[Data entries]
-------
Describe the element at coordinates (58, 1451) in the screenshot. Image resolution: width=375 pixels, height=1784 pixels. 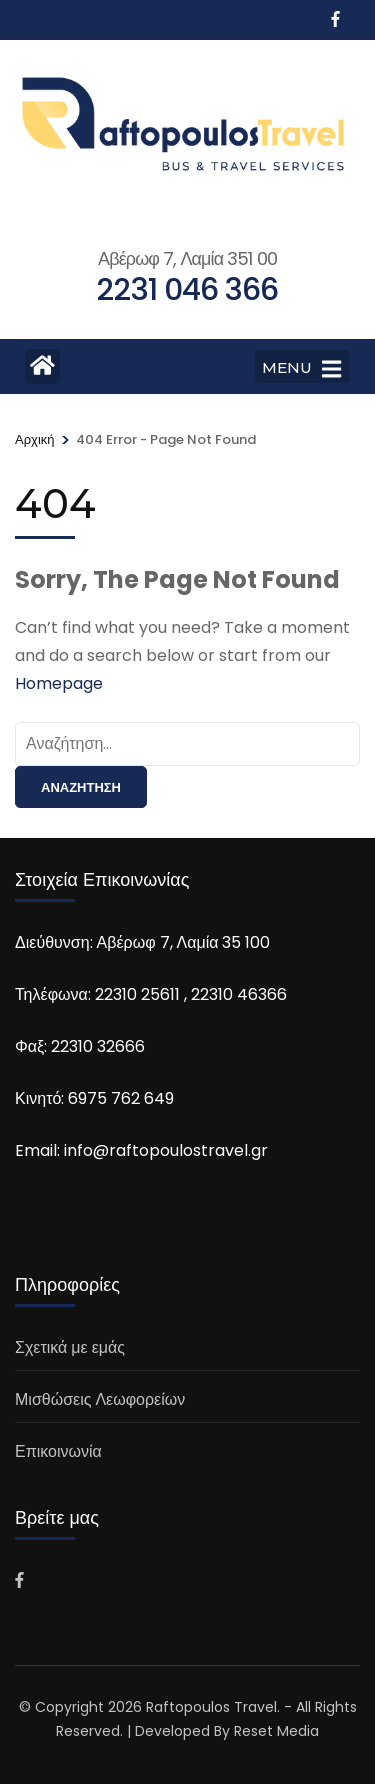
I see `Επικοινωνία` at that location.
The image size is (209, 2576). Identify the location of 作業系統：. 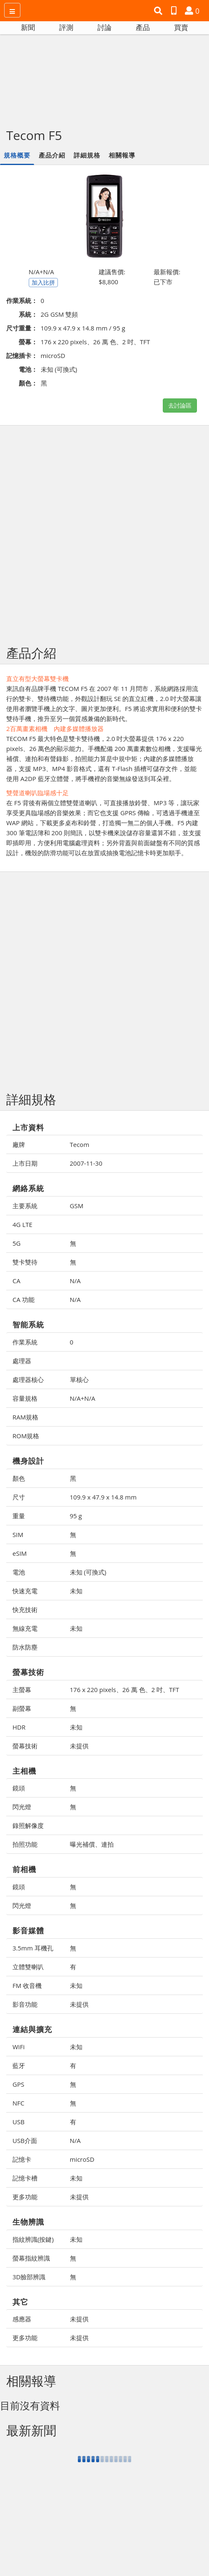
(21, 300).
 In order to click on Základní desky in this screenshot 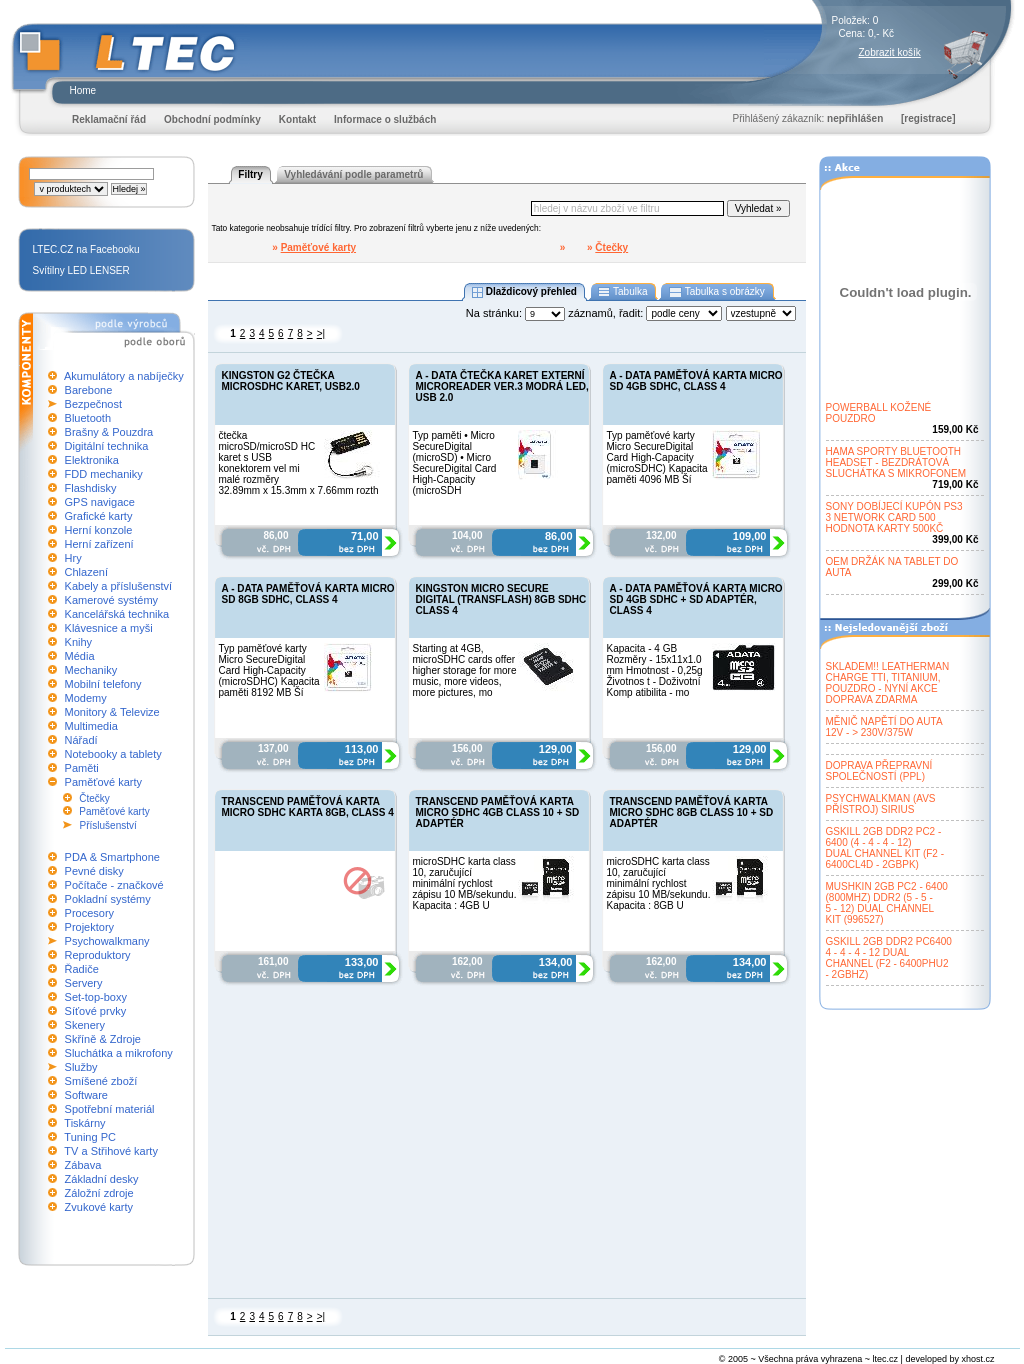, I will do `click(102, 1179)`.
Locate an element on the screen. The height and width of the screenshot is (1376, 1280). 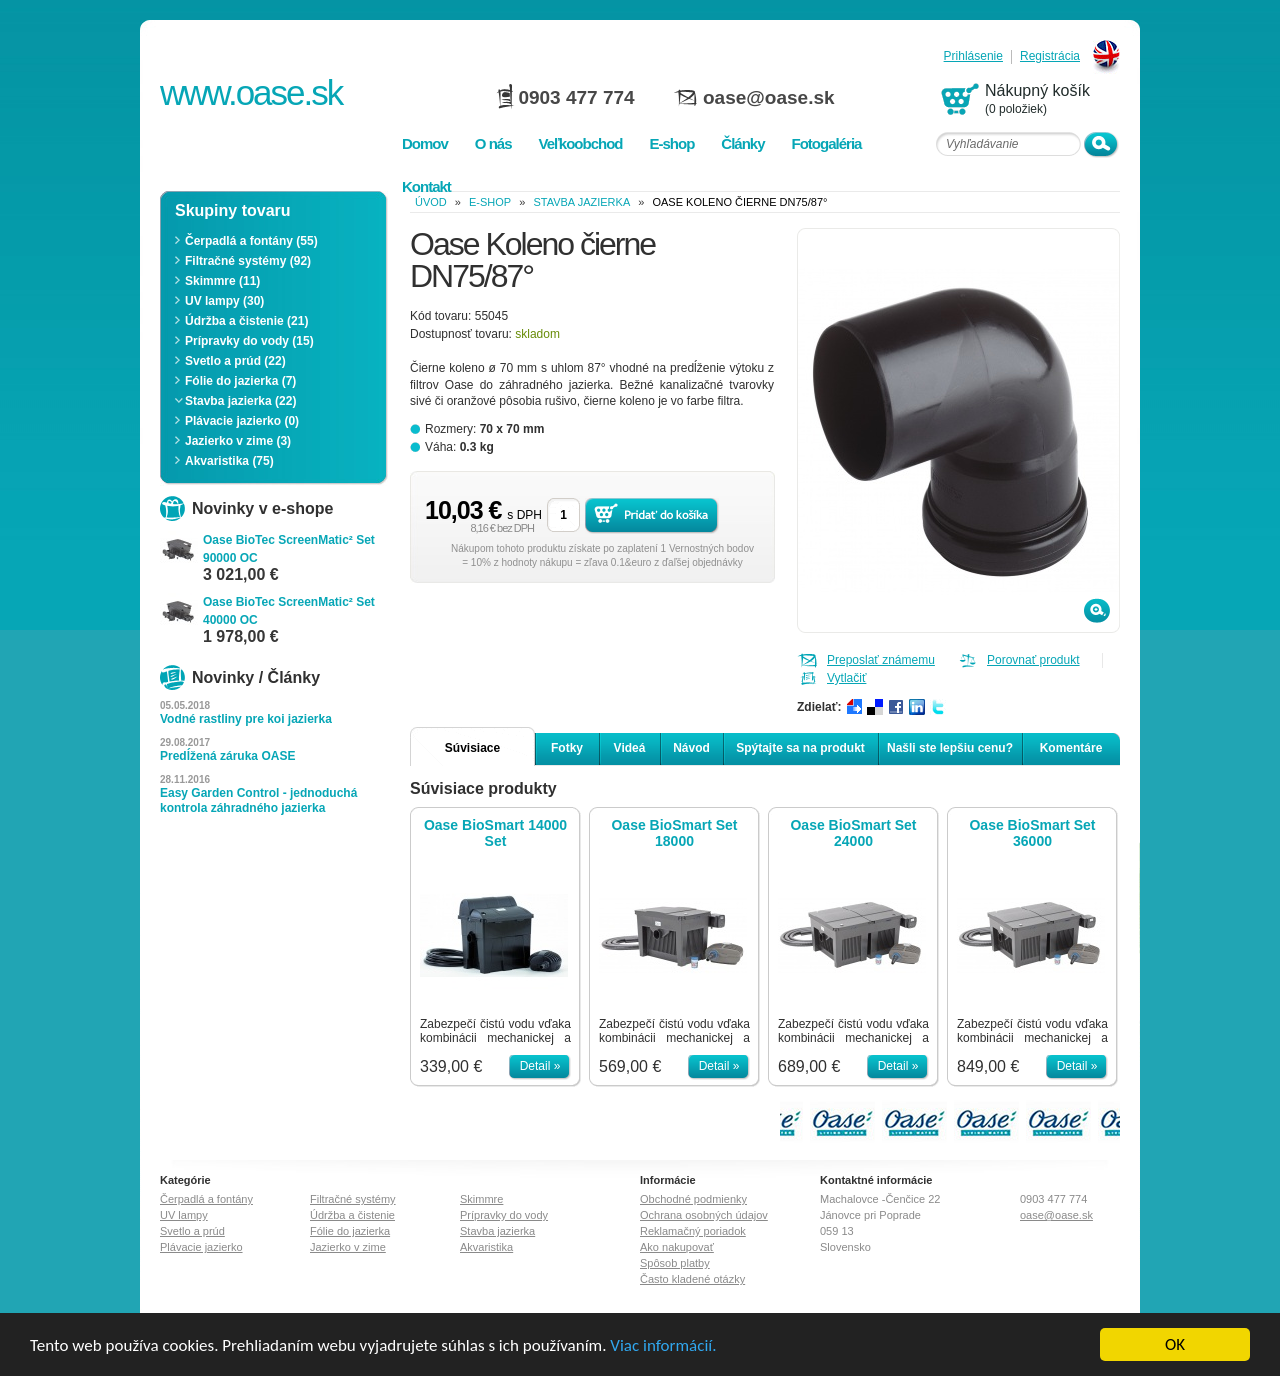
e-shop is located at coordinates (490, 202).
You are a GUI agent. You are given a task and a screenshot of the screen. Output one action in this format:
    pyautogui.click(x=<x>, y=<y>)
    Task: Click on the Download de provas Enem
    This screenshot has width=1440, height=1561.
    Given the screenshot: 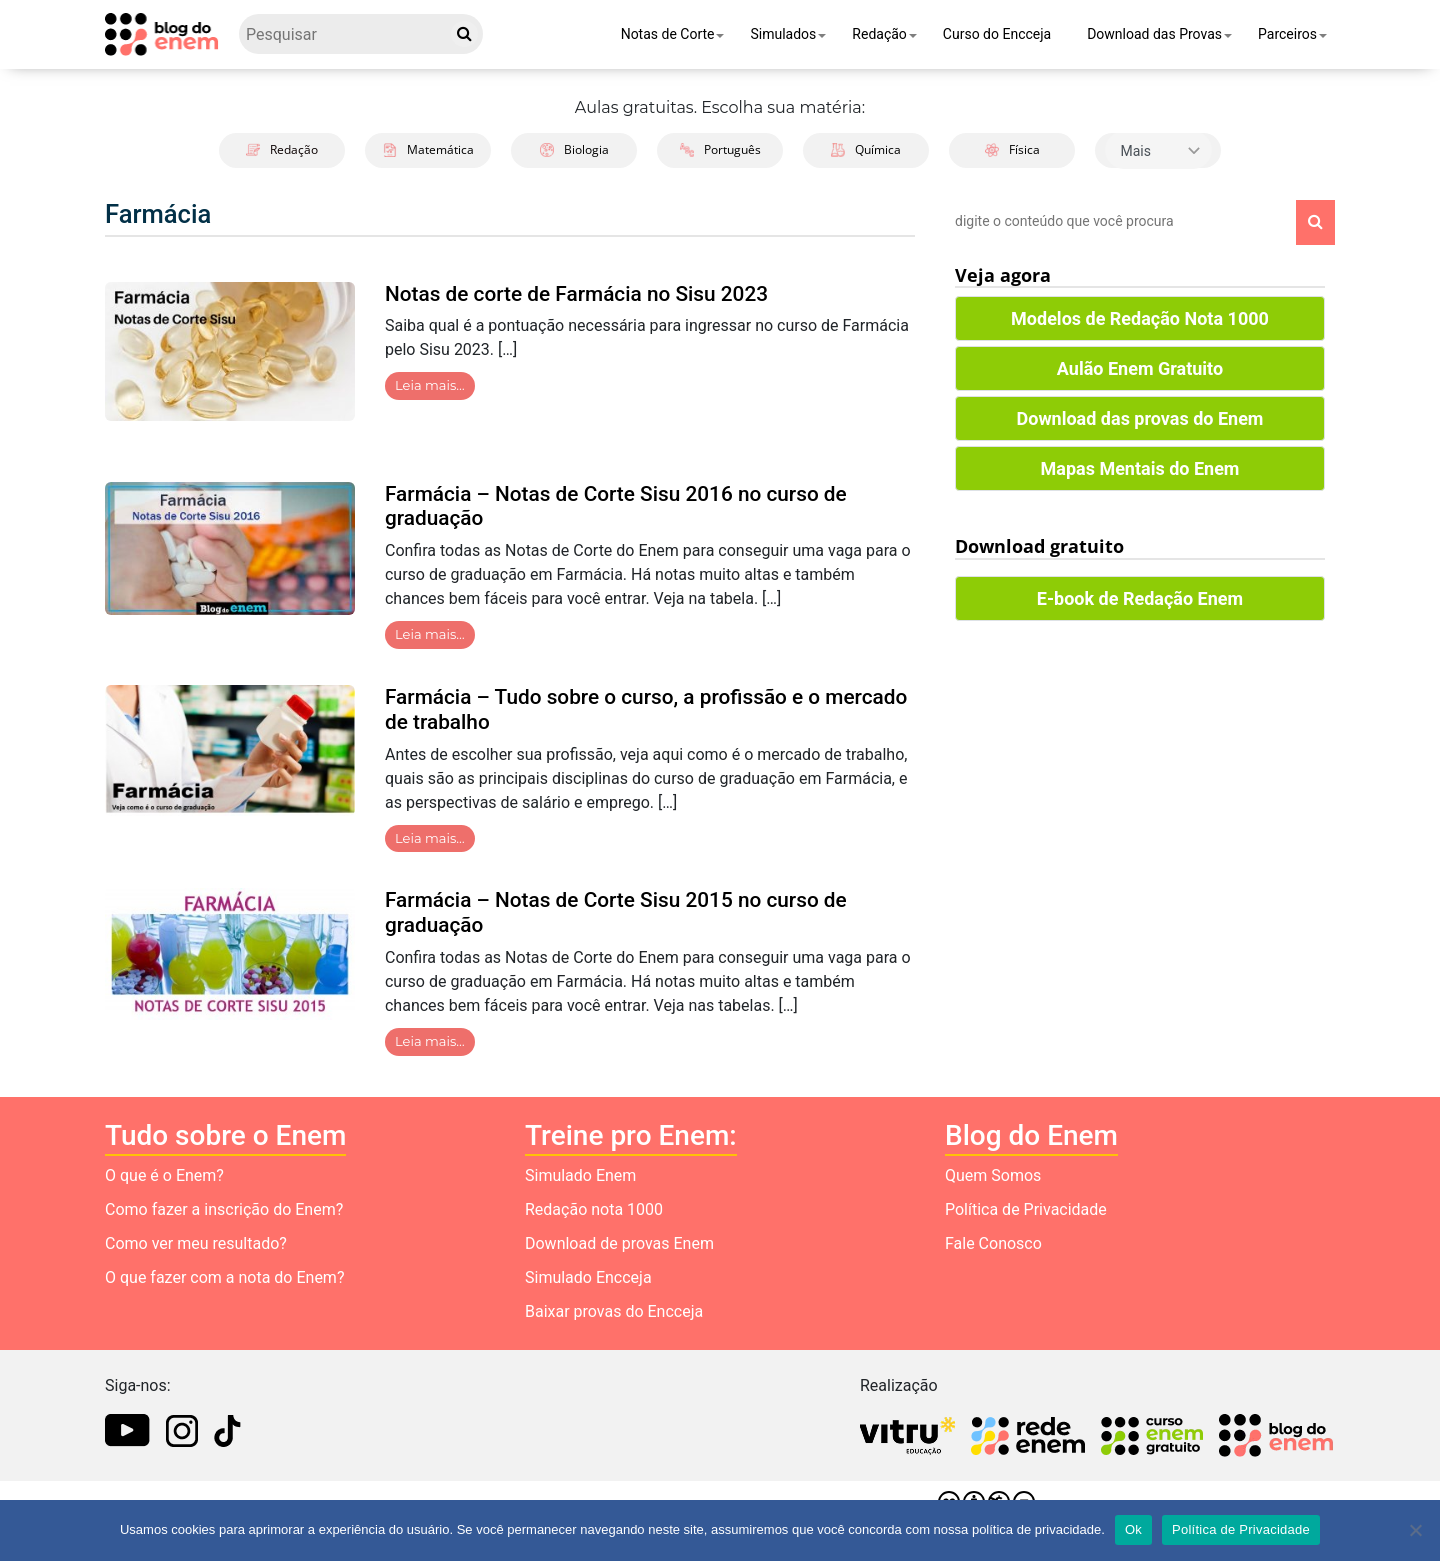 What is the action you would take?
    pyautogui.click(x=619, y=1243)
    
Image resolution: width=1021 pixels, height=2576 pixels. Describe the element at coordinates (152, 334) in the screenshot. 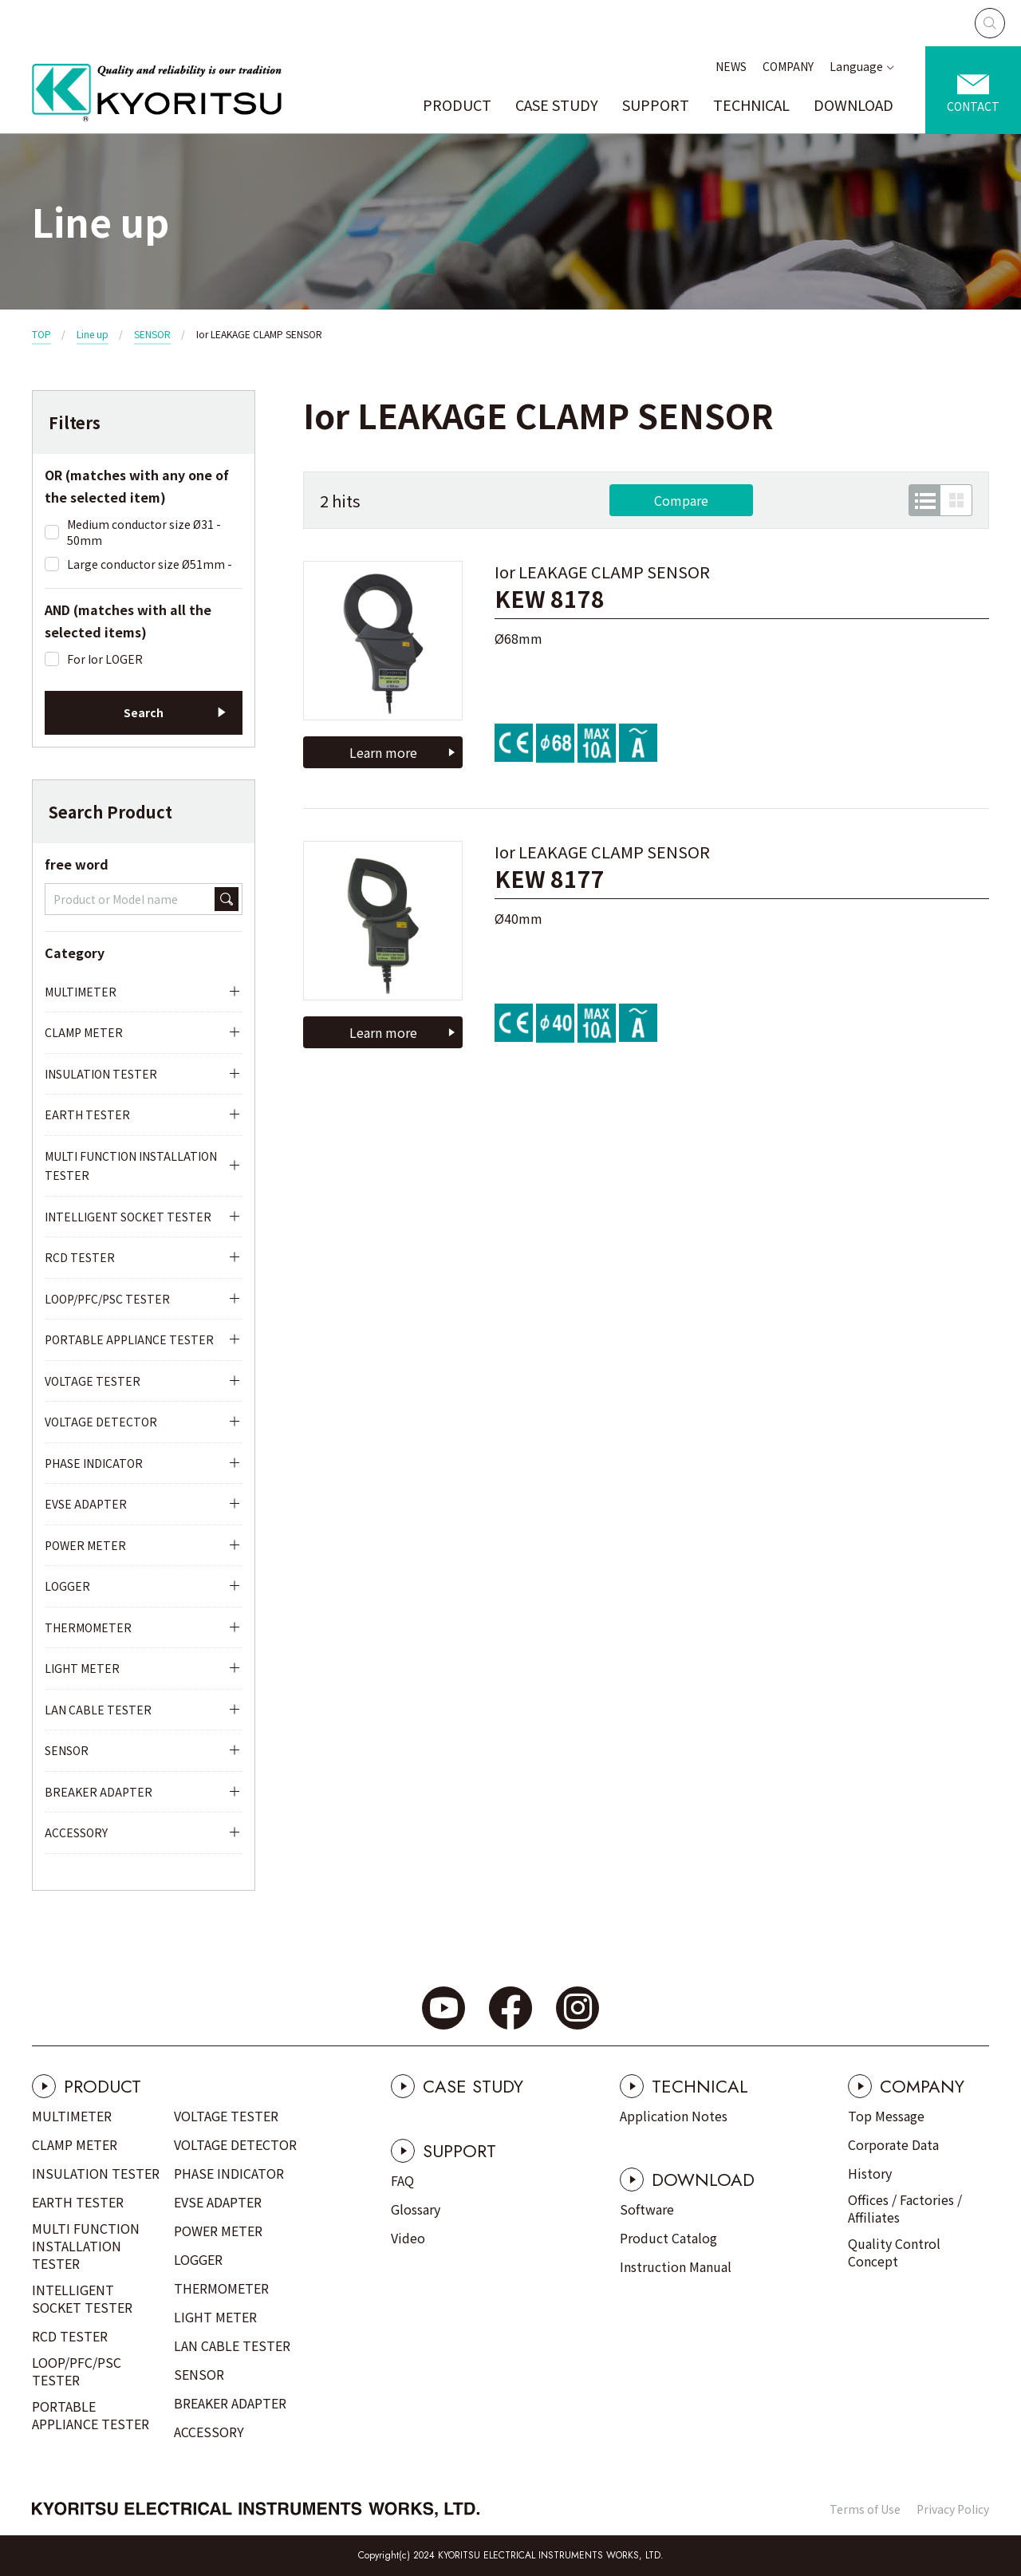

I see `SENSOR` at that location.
-------
▶ **SET TASK**
Turn the stretch from the line containing "Image resolution: width=1021" through the end of the data entries into a numbered list, omitting blank lines. Leave out the pictures.

▶ **RESULT**
1. Image resolution: width=1021 pixels, height=2576 pixels. Describe the element at coordinates (152, 334) in the screenshot. 
2. I see `SENSOR` at that location.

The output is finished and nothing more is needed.